Tras el femicidio de Agostina Vega, la senadora bonaerense Mónica Macha presentó un proyecto para que el Gobierno nacional declare la emergencia en violencia de género en todo el país. La iniciativa busca reinstalar políticas públicas, recursos y herramientas de prevención frente a una problemática que continúa cobrando víctimas.
La legisladora afirmó que “es muy importante recuperar algún tipo de inversión en políticas de género a nivel nacional”. “Los últimos femicidios dan cuenta de cómo este retroceso en políticas implica varias cosas; la primera es la falta de inversión, la falta de política pública que acompañe a las mujeres en contextos de violencia por motivos de género”, aseguró en diálogo con Víctor Hugo Morales en Radio 750, y señaló que precisamente eso es lo “que plantea claramente el proyecto que presentamos ayer”. “Además hay otra consecuencia directa de toda esta este accionar de (javier) Milei destrozando esta política pública, que es también una consecuencia simbólica y política: la habilitación a la violencia por motivos de género, negando que haya esa desigualdad de género”, precisó.
Según sus palabras, “de algún modo se habilita que tipos que son violentos se sientan en ese punto como con algún permiso, que sientan que eso que antes daba vergüenza o había que esconder, ahora hay vía libre”.
En ese mismo sentido, cuestionó las declaraciones de la ministra de Seguridad de la Nación, Alejandra Monteoliva, quien durante una conferencia de prensa por el femicidio de Agostina Vega consideró que “lo importante es la verdad completa”, aunque evitó mencionar la palabra “femicidio”.
“Quieren volver a la figura de homicidio.
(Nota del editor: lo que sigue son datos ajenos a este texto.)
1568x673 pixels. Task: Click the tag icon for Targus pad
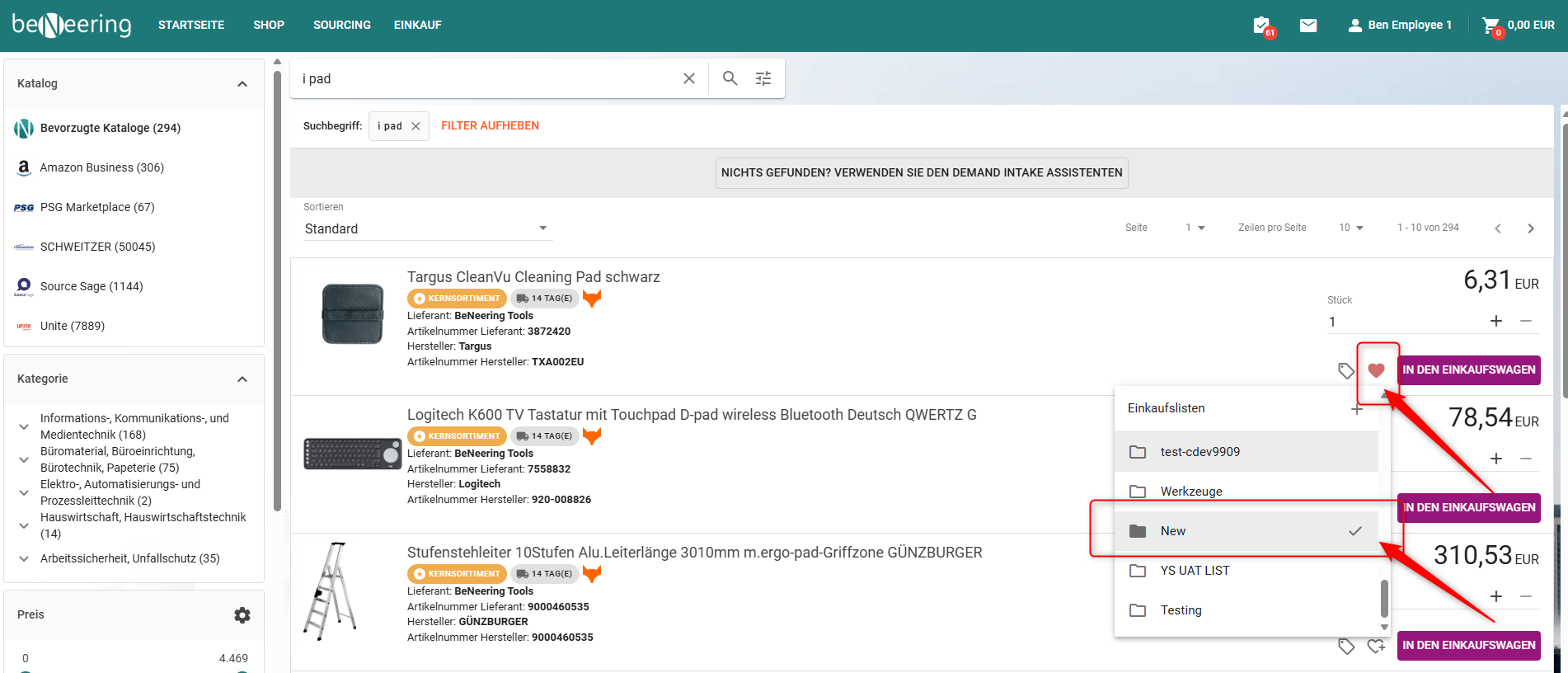point(1346,370)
Cuando dicen que baja el femicidio es porque hay que ver cuál es la carátula que ya se está dando en muchos casos, que son femicidios, pero los caratulan como homicidios”, sentenció.
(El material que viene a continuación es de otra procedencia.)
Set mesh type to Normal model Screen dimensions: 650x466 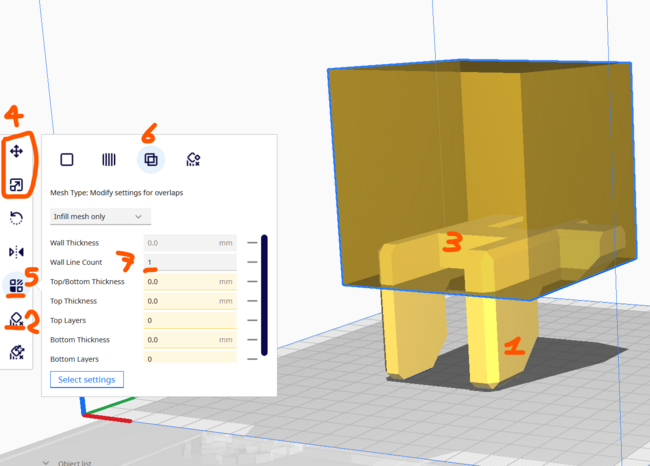(67, 159)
“Creo que también intentan una vuelta cultural y social de pensar un femicidio como un problema individual de una familia, de unas personas”, aseguró.
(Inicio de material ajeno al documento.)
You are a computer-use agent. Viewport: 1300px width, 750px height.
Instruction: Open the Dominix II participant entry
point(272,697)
“Nosotras decimos que la violencia por motivos de género es un problema estructural, de cómo se vinculan las personas, que tiene que ver con un problema social, cultural y por eso necesita tener una mirada mucho más compleja que solamente ubicar ahí un problema en un contexto familiar”, remarcó, y enfatizó en la importancia de la Educación Sexual Integral (ESI) como herramienta para “deconstruir” y detectar abusos y violencias.
“Todas estas cosas tienen que ver con con esta destrucción que hace Milei en relación a en muchísimas temáticas, pero en esta en particular, y deja a las mujeres y a las niñeces y a las adolescencias en un lugar de mucha vulnerabilidad, donde la violencia pasa a ser un problema privado y familiar y que es justamente lo que el feminismo politizó. El feminismo logró politizar lo que pasaba puertas adentro y decir ‘Esto no es un problema familiar, esto es una desigualdad de poder y un intento de disciplinamiento sobre los cuerpos’”, concluyó.